Sama Neringa, choć jest miastem najbardziej turystycznym, mimo wszystko sprawia wrażenie dość spokojnej osady – byliśmy tam w majówkę i nie zauważyliśmy zmasowanego zainteresowania ze strony turystów. Jednak ze wszystkich osad Mierzei najbardziej urokliwa jest Nida, której symbolem są urocze domki z kolorowymi okiennicami z XIX wieku. W miejscu tym zakochał się m.in. znany noblista Tomasz Mann, w którego dawnym domu możecie zobaczyć wystawę poświęconą jego życiu.

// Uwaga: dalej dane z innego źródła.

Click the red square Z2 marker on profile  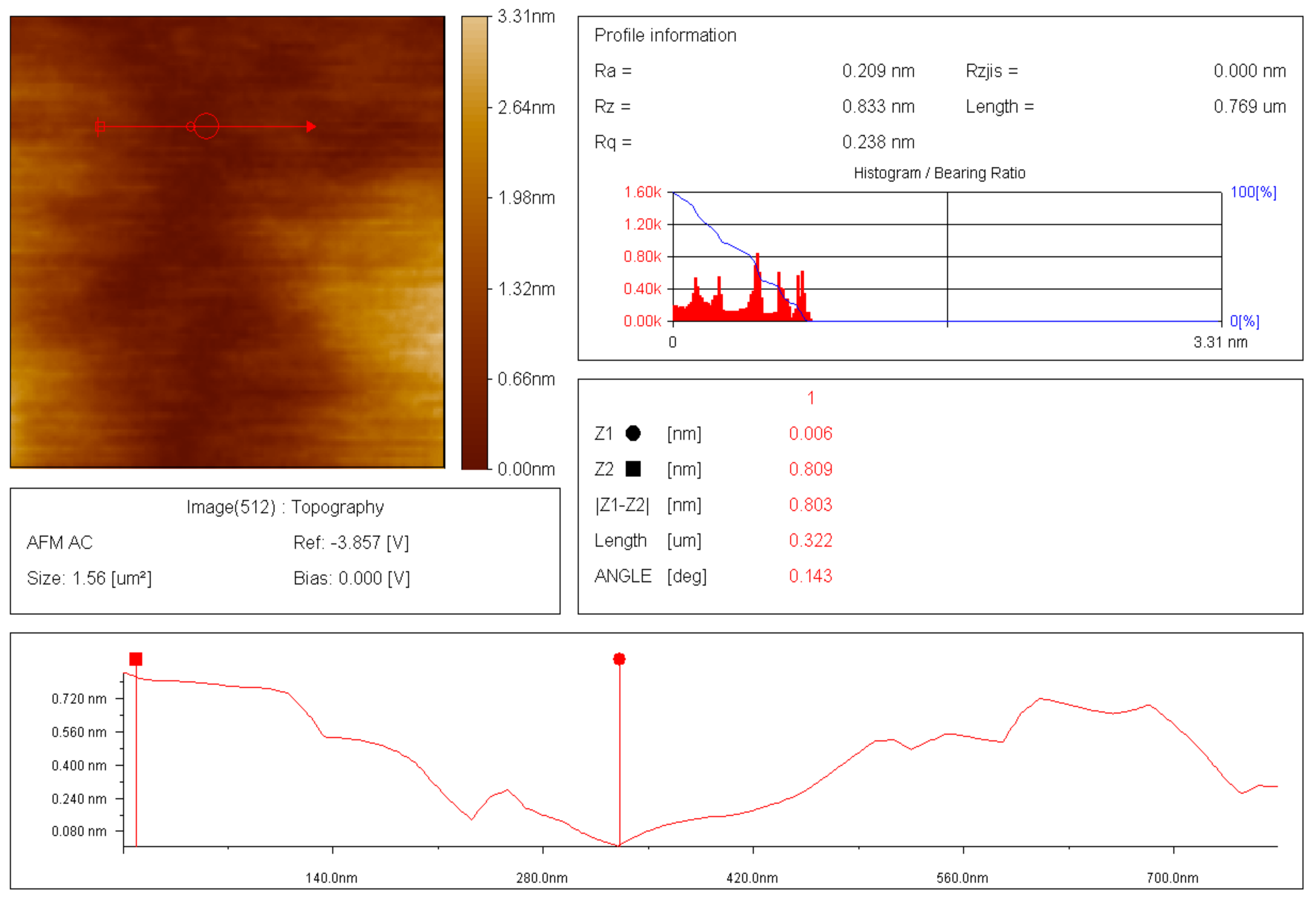(x=135, y=659)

Oczywiście, koniecznie trzeba też wybrać się na słynne wydmy, z których roztaczają się wspaniałe widoki na okoliczną przyrodę. Najbardziej malowniczo jest naszym skromnym zdaniem… możliwe blisko granicy z Rosją.
Mierzeja to nie wszystko
Ale nasz wyjazd byłby niekompletny, bo ta część Litwy oferuje wiele równie ciekawych miejsc. I tak, ok. 80 kilometrów na północny-wschód od Kłajpedy znajduje się Muzeum Zimnej Wojny. Nie jest tu łatwo dotrzeć, ale też nie może to dziwić, bo we wsi Ploksciai niedaleko jeziora Platelai w latach 60-tych ZSRR nakazało budowę tajnej podziemnej bazy wojskowej. Bazy, która mogła zmienić historię świata, gdyby napięcie między Rosjanami a USA było zbyt duże. Jak? Dzięki 4 ogromnym silosom, w których znajdowały się rakiety R-12 U z ładunkiem nuklearnym. Każda z rakiet miała ponad 27 metrów wysokości, ważyła ponad 40 ton, z czego 1,5 tony ważyła sama głowica (mierzyła ponad 4 tony). Rakiety miały 2500 kilometra zasięgu, co oznacza, że były w stanie dosięgnąć niemal każdego celu od Londynu po Stambuł. Dziś znajduje się tam bardzo ciekawe muzeum, a więcej na jego temat możecie przeczytać TUTAJ.
Koniecznie musicie też w czasie waszej wyprawy odwiedzić Połągę, czyli największy nadmorski kurort na Litwie. Co ważne, znajdziecie tu szerokie i czyste plaże (wydaje mi się, że znacznie mniej zatłoczone niż w Polsce), molo równie imponujące jak w Sopocie, a przy tym bardzo fajny, taki jarmarczno-uzdrowiskowy klimat. Jest tu też co obejrzeć, np. Pałac Tyszkiewiczów, znajdujący się w pięknie zachowanym parku. Warto zwiedzić sam pałac, gdzie znajduje się bardzo imponujące Muzeum Bursztynu.
Mierzeja Kurońska i okolice zaskoczyły nas bardzo pozytywnie. Wyjeżdżając już sobie kombinowaliśmy, czy by nie wrócić tu niedługo na kilka dni. Wiecie, taki typowy urlop z leżeniem do góry brzuchem i kontemplowaniem natury. Tym razem na pewno nie będziemy się z tą wycieczką zbierać tak długo…
PODOBAŁ CI SIĘ WPIS? POLUB NAS FEJSBUKU, ZAJRZYJ TEŻ NA INSTAGRAM!


2 komentarze
rdp
Super post. Oby tak dalej i czekam na więcej 🙂
Angelika
To dość niedaleko mnie, więc na pewno odwiedzę. Własnie planuję dwutygodniowy trip po pomorzu, więc może odwiedzę również Borholm!